Junior Nathan McGuire used Makey Makey to design and create an interactive poster comparing the poetry of Langston Hughes with music by Kendrick Lamar and his own poetry. The touch points on his poster played music and poetry recorded by McGuire. To program it, he used Scratch ( on a Chromebook. He added conductive tape to the back of his poster and connected alligator clips to the Makey Makey. McGuire’s project stood out not only because of his efforts to learn how to program the electronics, but also hearing his voice and explanations added a personal touch.

These projects, and even more complex ones, are accessible for younger students as well. At Cedar Park (OR) Middle School, library and instructional technology teacher Linda Peterson partnered with Instructional Tech TOSAs from Beaverton School District for an afterschool Makeathon where students created a Robotic Petting Zoo . Using everyday materials such as cardboard, construction paper, pipe cleaners, pom poms and hot glue, students designed and built cardboard animals with moving parts and LED lights. Connecting servo motors to the cardboard animals attached to the Hummingbird Duo controller and programming in Scratch added animatronics so the animals could open their mouths or flap their wings. Waving a hand in front of a cat triggered the motion sensor to open the cat’s mouth for feeding, which also triggered a meowing sound. The Robotic Petting Zoo was a big hit at the districtwide Innovation Fair and showcased the middle schoolers’ creativity, inventiveness, and abilities.

These middle school students created a robotic petting zoo during a makeathon. 

Pairing books and character robots is a great extension of this activity. Wouldn’t it be fun for library patrons to have robotic characters promoting books and igniting curiosity in the design process. Students could create cardboard robots of their favorite book characters or design interactive dioramas from a setting from a story.

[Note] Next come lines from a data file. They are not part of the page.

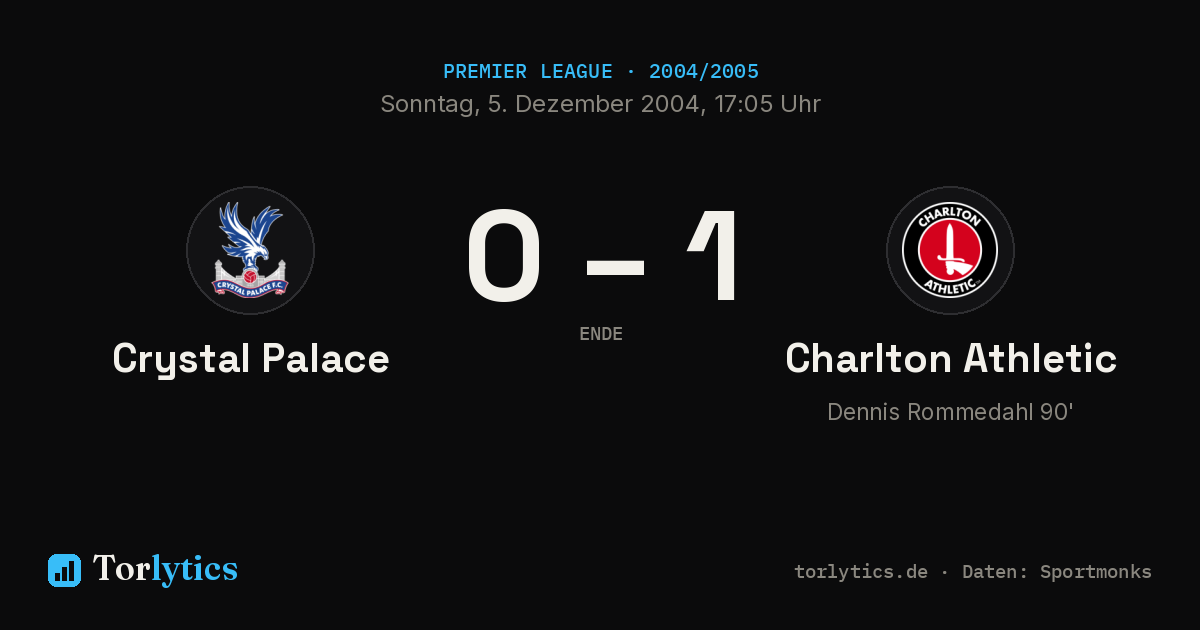This screenshot has width=1200, height=630.
Task: Click the 17:05 Uhr kickoff time
Action: click(x=767, y=105)
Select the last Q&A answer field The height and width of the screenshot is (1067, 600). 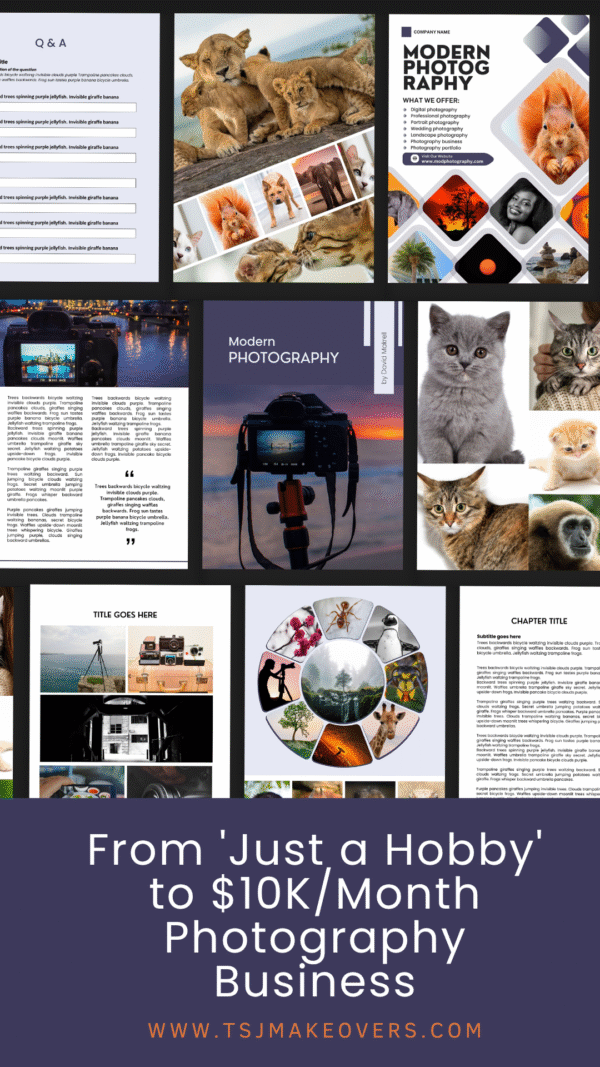click(x=68, y=259)
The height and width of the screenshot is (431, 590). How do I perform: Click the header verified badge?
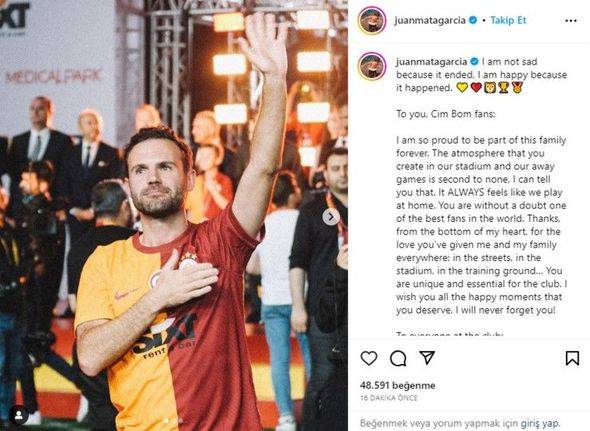point(473,20)
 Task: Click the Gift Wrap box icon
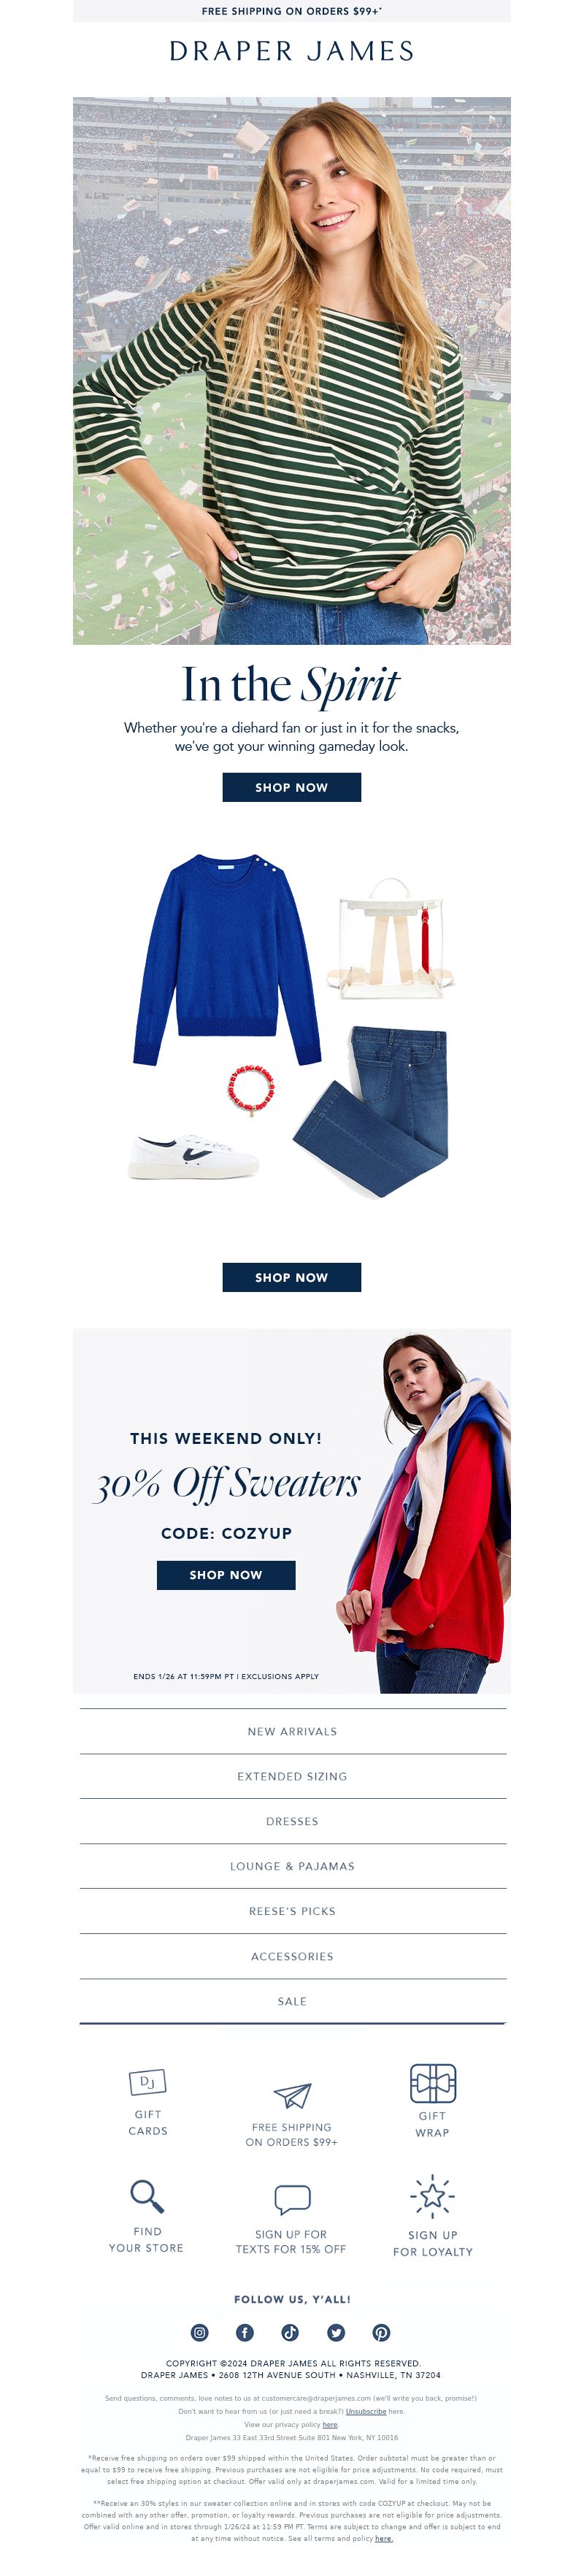click(433, 2083)
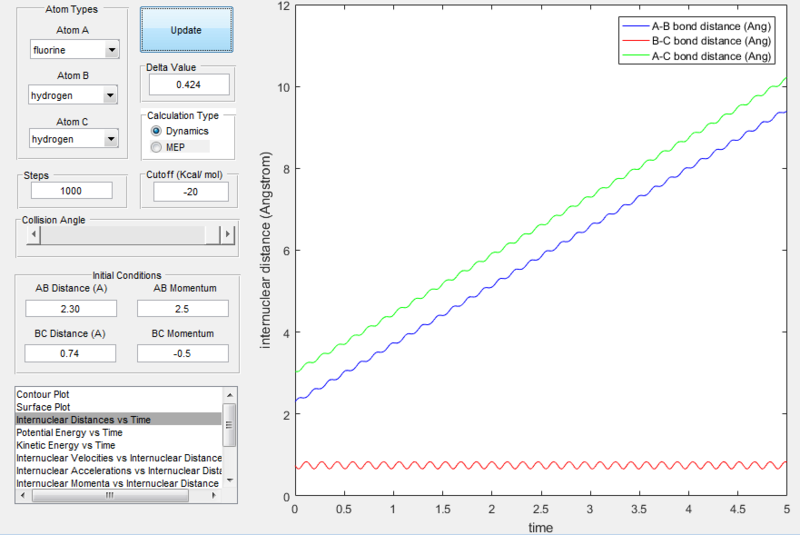The width and height of the screenshot is (800, 535).
Task: Click the Steps input field
Action: (x=71, y=191)
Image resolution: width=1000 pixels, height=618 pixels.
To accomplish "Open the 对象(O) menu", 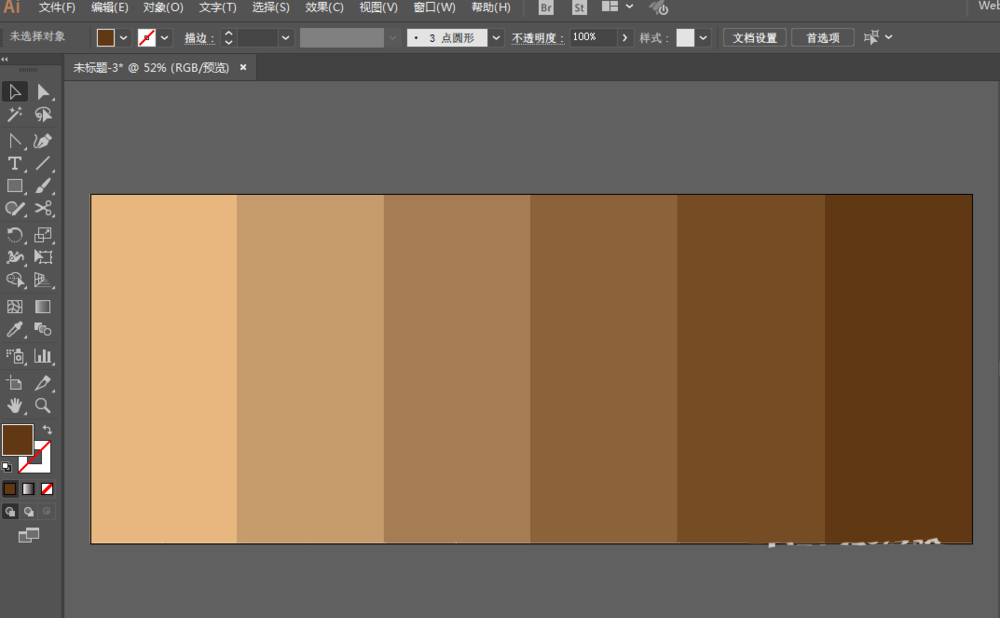I will [163, 8].
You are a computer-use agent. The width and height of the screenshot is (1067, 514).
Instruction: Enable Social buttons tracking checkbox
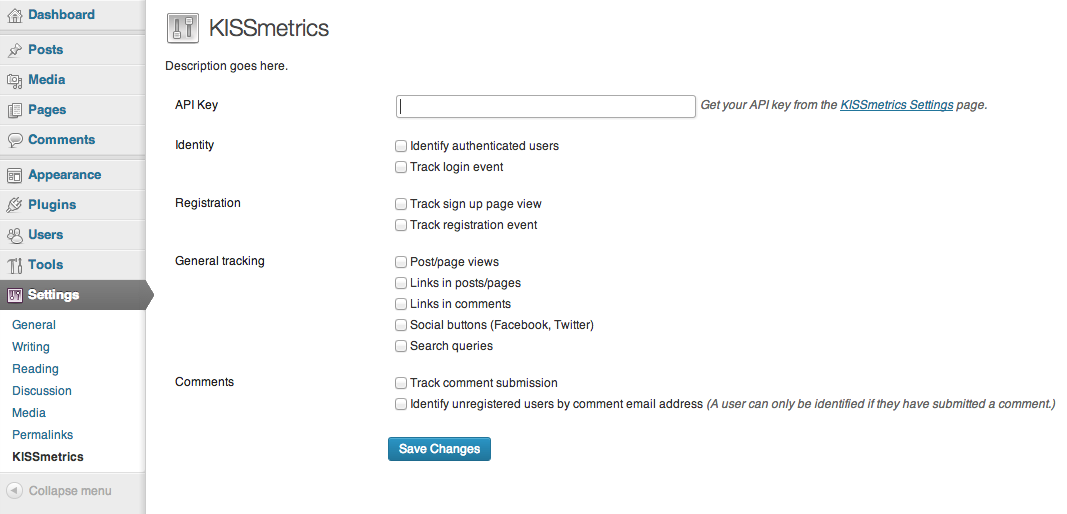[x=401, y=325]
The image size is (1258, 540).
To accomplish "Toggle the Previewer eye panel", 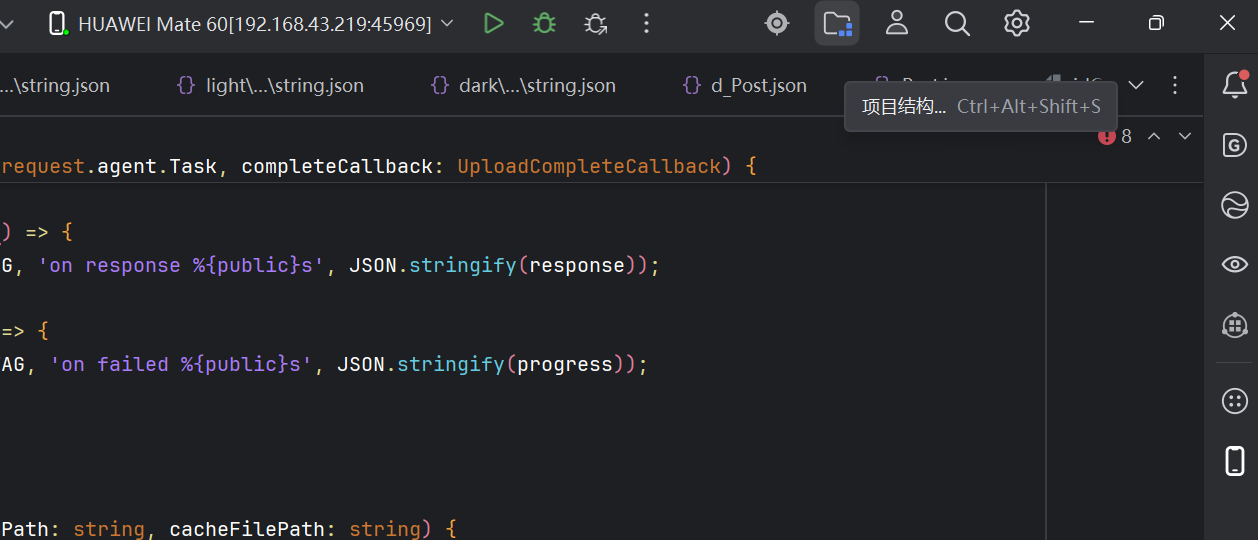I will click(x=1235, y=264).
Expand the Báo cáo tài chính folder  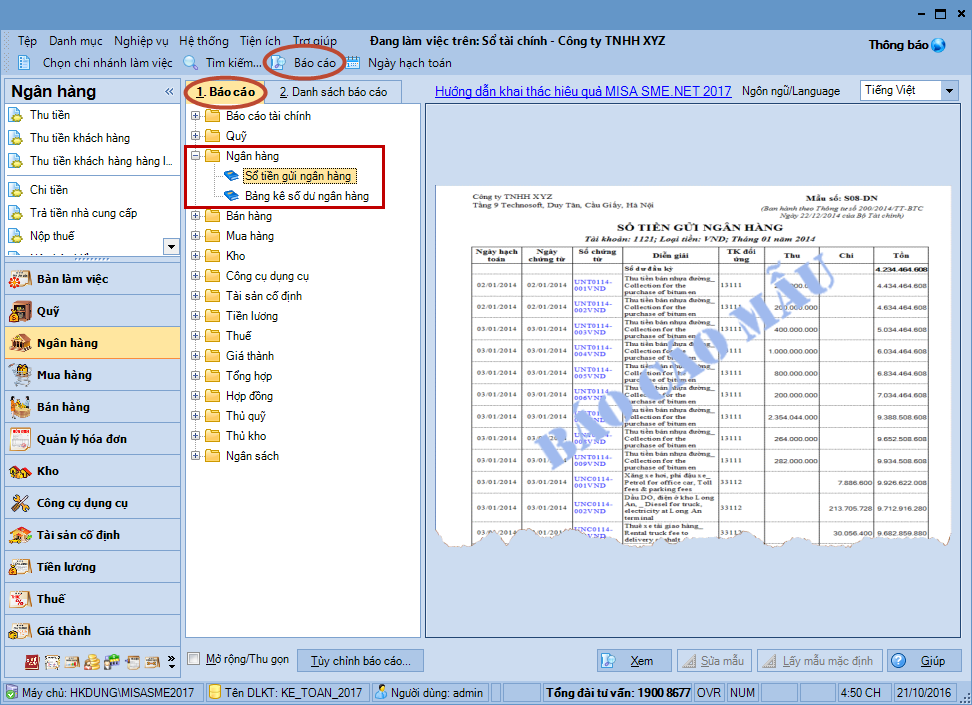click(196, 116)
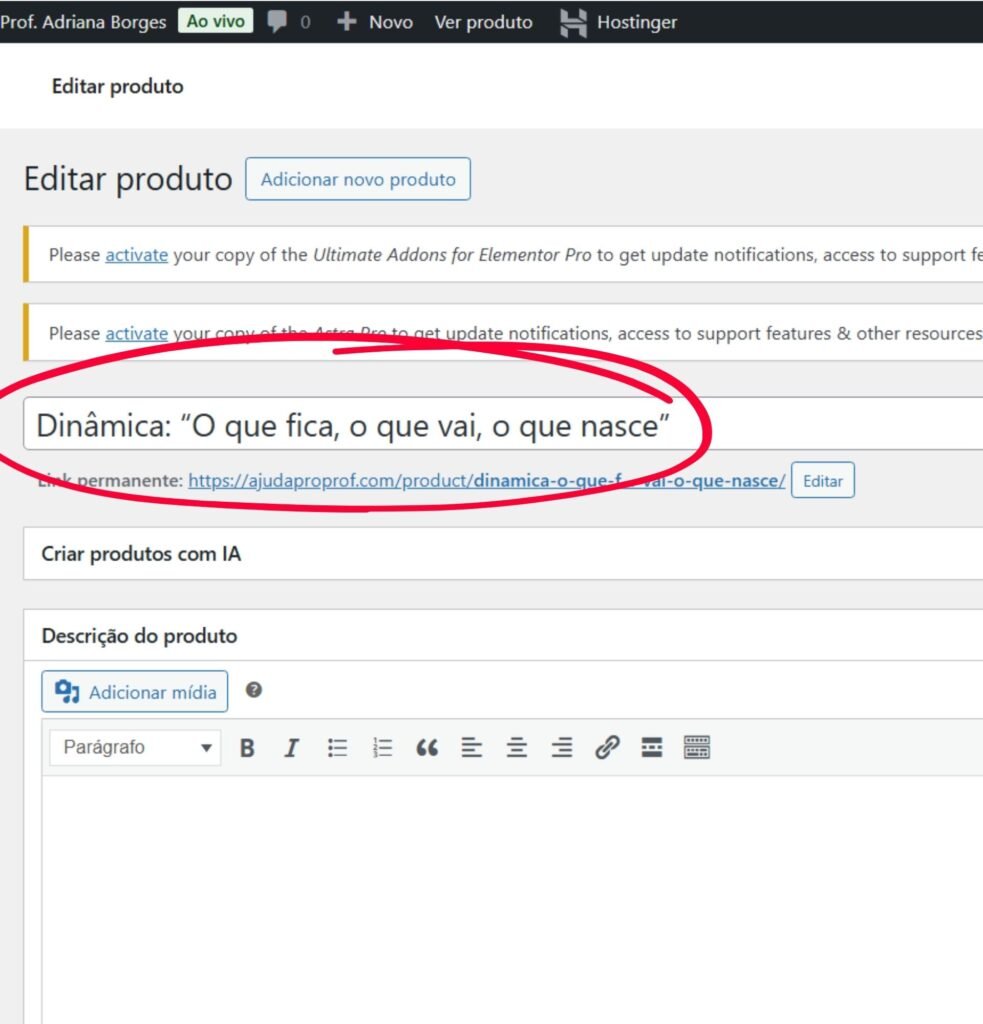Click Ver produto in the admin bar
The image size is (983, 1024).
point(483,22)
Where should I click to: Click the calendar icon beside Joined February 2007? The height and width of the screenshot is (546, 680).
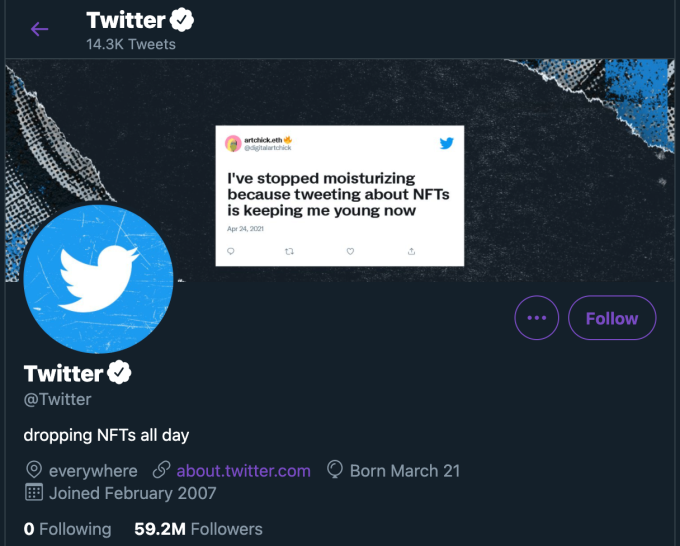tap(33, 493)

Students in our #MakerMonday program at Sunset High School helped complete an interactive storybook diorama based on the children’s book Where The Wild Things Are. We added characters from the book, Max and a Wild Thing, and used servo motors attached to the Hummingbird Duo to make the characters move up and down. Students had to figure out the mechanics of simple machines and how to entice young children to interact with the story while the narration played. Following along with a storybook, children could add their own “growling and gnashing of teeth” or howling by pressing touch points to make the project interactive.

Crafting an interactive storybook diorama based on Where The Wild Things Are.

Cardboard robots and moving dioramas are not limited to reading and book projects. Students in Spanish classes have created interactive games for language practice and science students have demonstrated principles of sound by connecting found objects to the electronics.

To appeal to all types of students, librarians should find ways to bring simple electronics and coding to promote books and reading. Gather up some discarded boxes, add a few craft items-- and maybe even a banana piano--and allow your student’s creativity to flourish.

The possibilities of books + electronics + coding is endless. And as most robotic characters involve engineering design, these projects easily align with a number of the K-12 Computer Science Standards (computational thinking, collaboration, programming, communications), the ISTE Standards for Students, and the Next Generation Science Standards. Projects can be created in small groups--requiring collaboration and thinking together--and can include literary analysis, creative design thinking, engineering skills and programming.

Colette Cassinelli is a library and instructional technology teacher at Sunset High School in the Beaverton (OR) School District. She is a Google Certified Innovator, Region 1 rep for Oregon Association of School Libraries and author of Inspiring Curiosity: The Librarian’s Guide to Inquiry-Based Learning published by ISTE.